Professor Esther Priyadharshini is an Associate Professor at the School of Education & Lifelong Learning.  She is Co-Director for Research in the school and co-leader of the Cultural Studies in Education research group. Her research is on educational futures, youth/childhood, schooling and gender. Her work is located in the intersection of futures studies, youth studies and education. She is interested in how processes of education and learning can be made to respond to the challenges of the Anthropocene, and to support youth/children/students in the making of more desirable futures. To do this, she draws on feminisms, postcolonialism, new materialisms, and post humanist perspectives. She is interested in experimental and innovative approaches to research methodology (non-representational, speculative approaches and participatory perspectives). Her research aims to deploy ideas from social theory to processes of learning, and to critique and re-think educational organisation and identities. 

Professor Vasco d’Agnese, PhD, is associate professor of Education at the Department of Psychology, University of Campania Luigi Vanvitelli, with interests in educational theory, Dewey, Heidegger, postmodernism and educational policies. He just published a book Reclaiming Education in the Age of PISA in which provides a critical analysis of the OECD’s educational agenda and its main tool, namely, PISA (Programme for International Student Assessment). Based on an analysis of the OECD’s public documents, including publications, webpages, and videos, d’Agnese argues that PISA is not just an assessment tool, but rather an all-encompassing framework that intends to govern education, schooling, living and society worldwide. This creation of what d’Agnese calls a life-brand raises concerns that education and learning are becoming wares and that, consequently, we run the risk of transforming schools into providers and teachers into agents of preconceived learning packages.
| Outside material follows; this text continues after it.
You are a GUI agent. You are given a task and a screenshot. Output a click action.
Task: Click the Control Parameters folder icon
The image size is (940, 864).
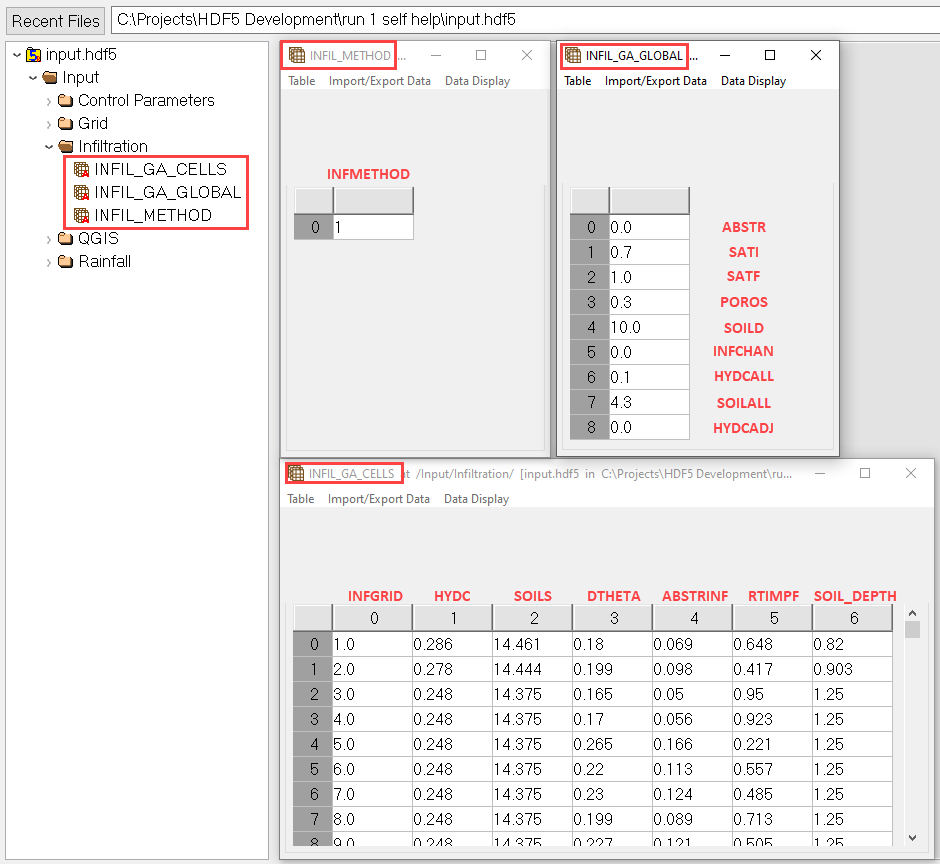pyautogui.click(x=66, y=101)
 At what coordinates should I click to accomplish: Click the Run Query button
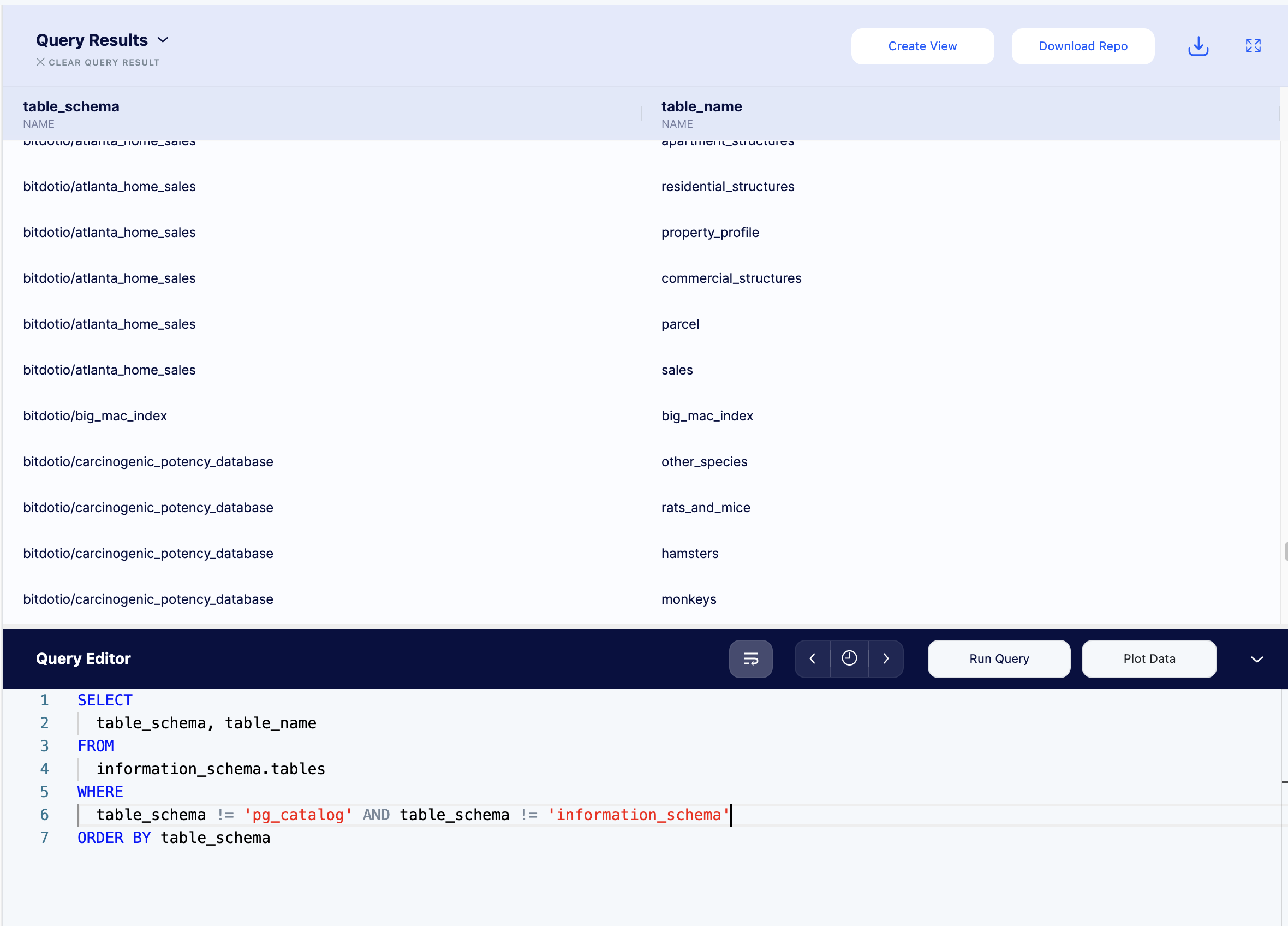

D’Agnese  suggests a different educational logic, emphasizing that schooling is not just a place to produce the correct skills, but is also a matter of experimentation, hesitation and wait, one in which teachers and students attempt to dwell in pure potentiality for growth. 

Professor Ariana Lazzari (University of Bologna) is affiliated with the Department of Education Studies and has been working in the field of Early Childhood Education and Care for over ten years in Italy, the UK, Ireland and Sweden. Her research focuses on professionalism and professional development of practitioners working in early childhood settings across Europe, pedagogical approaches to the education and care of young children elaborated within different European traditions and ECEC policy developments in cross-national perspective.

Professor Rense Nieuwenhuis (University of Stockholm) is Professor in sociology at the Swedish Institute for Social Research (SOFI), where she examines how family diversity and social policy affect poverty and economic inequality. Typically, his research is country-comparative and has a gender perspective. His recent focus was on single-parent families, how women’s earnings affect inequality between households, and family policy outcomes. In addition, he was involved in developing statistical tools. He published in journals such as Journal of Marriage and Family, European Sociological Review, Acta Sociologica, and Review of Income and Wealth. Recently, he co-edited the book ‘The triple bind of single-parent families’ and he is currently co-editing the ‘Palgrave Handbook of Family Policy’. Occasionally, he acts as independent expert doing commissioned work on gender equality for organisations such as UN Women, the European Commission, and the European Institute for Gender Equality (EIGE).